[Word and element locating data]
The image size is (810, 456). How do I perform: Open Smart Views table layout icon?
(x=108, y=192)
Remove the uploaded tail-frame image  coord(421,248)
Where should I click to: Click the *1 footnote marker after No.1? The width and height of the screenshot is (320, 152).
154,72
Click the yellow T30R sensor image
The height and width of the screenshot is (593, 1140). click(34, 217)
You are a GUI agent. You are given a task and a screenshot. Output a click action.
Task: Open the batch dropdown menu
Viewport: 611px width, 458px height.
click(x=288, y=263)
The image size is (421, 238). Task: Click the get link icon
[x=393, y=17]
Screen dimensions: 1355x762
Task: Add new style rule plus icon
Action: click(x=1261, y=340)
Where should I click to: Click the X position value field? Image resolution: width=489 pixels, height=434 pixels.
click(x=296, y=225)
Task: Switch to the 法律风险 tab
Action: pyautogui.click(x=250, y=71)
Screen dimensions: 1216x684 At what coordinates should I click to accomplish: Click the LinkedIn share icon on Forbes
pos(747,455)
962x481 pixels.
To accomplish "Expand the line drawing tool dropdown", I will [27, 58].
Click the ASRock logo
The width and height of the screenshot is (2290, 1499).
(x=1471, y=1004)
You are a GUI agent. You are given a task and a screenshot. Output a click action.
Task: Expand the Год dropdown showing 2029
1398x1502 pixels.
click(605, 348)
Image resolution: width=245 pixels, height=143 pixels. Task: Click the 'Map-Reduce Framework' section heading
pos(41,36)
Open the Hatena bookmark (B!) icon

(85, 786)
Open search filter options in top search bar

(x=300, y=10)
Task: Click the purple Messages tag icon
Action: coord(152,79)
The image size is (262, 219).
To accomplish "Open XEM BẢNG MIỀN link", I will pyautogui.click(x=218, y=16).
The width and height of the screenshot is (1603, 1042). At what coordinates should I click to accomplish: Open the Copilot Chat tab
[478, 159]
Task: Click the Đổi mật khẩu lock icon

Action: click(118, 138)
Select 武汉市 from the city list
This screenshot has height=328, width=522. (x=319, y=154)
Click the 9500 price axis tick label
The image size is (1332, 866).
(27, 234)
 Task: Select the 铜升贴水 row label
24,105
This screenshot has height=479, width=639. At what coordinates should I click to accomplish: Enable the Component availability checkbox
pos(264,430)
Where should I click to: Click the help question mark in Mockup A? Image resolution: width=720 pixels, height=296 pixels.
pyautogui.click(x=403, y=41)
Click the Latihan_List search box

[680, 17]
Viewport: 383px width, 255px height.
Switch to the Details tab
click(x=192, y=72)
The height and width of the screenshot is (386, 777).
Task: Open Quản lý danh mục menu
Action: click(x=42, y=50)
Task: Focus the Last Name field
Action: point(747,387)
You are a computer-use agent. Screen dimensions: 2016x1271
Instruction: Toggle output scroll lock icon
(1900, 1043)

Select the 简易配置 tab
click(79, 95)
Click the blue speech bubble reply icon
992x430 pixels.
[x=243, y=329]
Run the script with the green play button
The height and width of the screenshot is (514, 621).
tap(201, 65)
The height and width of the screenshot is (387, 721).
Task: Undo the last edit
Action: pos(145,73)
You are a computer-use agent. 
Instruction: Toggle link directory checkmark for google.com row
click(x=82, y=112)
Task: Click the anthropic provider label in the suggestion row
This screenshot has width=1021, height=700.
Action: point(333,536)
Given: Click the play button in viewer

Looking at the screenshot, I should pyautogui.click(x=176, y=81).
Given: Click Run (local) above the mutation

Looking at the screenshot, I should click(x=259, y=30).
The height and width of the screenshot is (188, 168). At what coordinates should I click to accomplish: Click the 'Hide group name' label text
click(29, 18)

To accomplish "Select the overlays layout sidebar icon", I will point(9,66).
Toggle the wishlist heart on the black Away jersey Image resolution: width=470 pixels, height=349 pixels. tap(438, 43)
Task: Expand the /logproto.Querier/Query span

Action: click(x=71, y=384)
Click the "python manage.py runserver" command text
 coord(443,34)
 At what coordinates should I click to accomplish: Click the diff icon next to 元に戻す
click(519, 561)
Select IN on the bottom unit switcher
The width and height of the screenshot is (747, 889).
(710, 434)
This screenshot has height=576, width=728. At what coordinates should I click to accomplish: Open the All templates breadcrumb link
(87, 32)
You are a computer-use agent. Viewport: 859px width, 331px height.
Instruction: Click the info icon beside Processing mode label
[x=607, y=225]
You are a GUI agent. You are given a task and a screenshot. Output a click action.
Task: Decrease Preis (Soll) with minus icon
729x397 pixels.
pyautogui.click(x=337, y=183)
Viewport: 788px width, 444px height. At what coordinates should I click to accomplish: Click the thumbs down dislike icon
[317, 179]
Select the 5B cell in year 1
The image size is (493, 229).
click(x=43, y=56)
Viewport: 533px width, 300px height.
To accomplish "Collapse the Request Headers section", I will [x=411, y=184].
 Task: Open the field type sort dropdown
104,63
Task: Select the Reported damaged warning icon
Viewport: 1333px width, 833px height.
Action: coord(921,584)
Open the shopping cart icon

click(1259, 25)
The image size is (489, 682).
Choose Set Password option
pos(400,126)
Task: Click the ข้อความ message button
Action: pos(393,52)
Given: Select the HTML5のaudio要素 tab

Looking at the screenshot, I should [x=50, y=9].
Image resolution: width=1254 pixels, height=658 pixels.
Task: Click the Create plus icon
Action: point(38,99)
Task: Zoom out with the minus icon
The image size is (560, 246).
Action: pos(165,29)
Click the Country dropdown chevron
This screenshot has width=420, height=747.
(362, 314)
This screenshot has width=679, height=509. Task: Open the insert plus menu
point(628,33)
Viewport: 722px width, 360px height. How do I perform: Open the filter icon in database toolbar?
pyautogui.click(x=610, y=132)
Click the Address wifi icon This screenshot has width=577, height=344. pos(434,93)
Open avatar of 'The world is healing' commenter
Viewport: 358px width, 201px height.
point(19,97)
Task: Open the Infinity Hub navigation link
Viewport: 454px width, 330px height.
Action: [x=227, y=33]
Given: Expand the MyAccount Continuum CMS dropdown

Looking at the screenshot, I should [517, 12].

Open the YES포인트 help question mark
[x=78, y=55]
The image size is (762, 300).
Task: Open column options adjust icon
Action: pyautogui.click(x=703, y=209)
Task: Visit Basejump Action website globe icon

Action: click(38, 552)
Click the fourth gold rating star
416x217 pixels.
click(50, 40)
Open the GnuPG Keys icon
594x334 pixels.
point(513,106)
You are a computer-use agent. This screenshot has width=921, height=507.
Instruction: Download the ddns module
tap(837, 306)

_What is asked_
Format the lines from the start of the records through the line containing "(x=1471, y=1004)" as a JSON list of strings, one string per line, with blank lines omitted.

_Result_
[
  "The image size is (810, 456). How do I perform: Open Smart Views table layout icon?",
  "(x=108, y=192)",
  "Remove the uploaded tail-frame image  coord(421,248)",
  "Where should I click to: Click the *1 footnote marker after No.1? The width and height of the screenshot is (320, 152).",
  "154,72",
  "Click the yellow T30R sensor image",
  "The height and width of the screenshot is (593, 1140). click(34, 217)",
  "You are a GUI agent. You are given a task and a screenshot. Output a click action.",
  "Task: Open the batch dropdown menu",
  "Viewport: 611px width, 458px height.",
  "click(x=288, y=263)",
  "The image size is (421, 238). Task: Click the get link icon",
  "[x=393, y=17]",
  "Screen dimensions: 1355x762",
  "Task: Add new style rule plus icon",
  "Action: click(x=1261, y=340)",
  "Where should I click to: Click the X position value field? Image resolution: width=489 pixels, height=434 pixels.",
  "click(x=296, y=225)",
  "Task: Switch to the 法律风险 tab",
  "Action: pyautogui.click(x=250, y=71)",
  "Screen dimensions: 1216x684 At what coordinates should I click to accomplish: Click the LinkedIn share icon on Forbes",
  "pos(747,455)",
  "962x481 pixels.",
  "To accomplish \"Expand the line drawing tool dropdown\", I will [27, 58].",
  "Click the ASRock logo",
  "The width and height of the screenshot is (2290, 1499).",
  "(x=1471, y=1004)"
]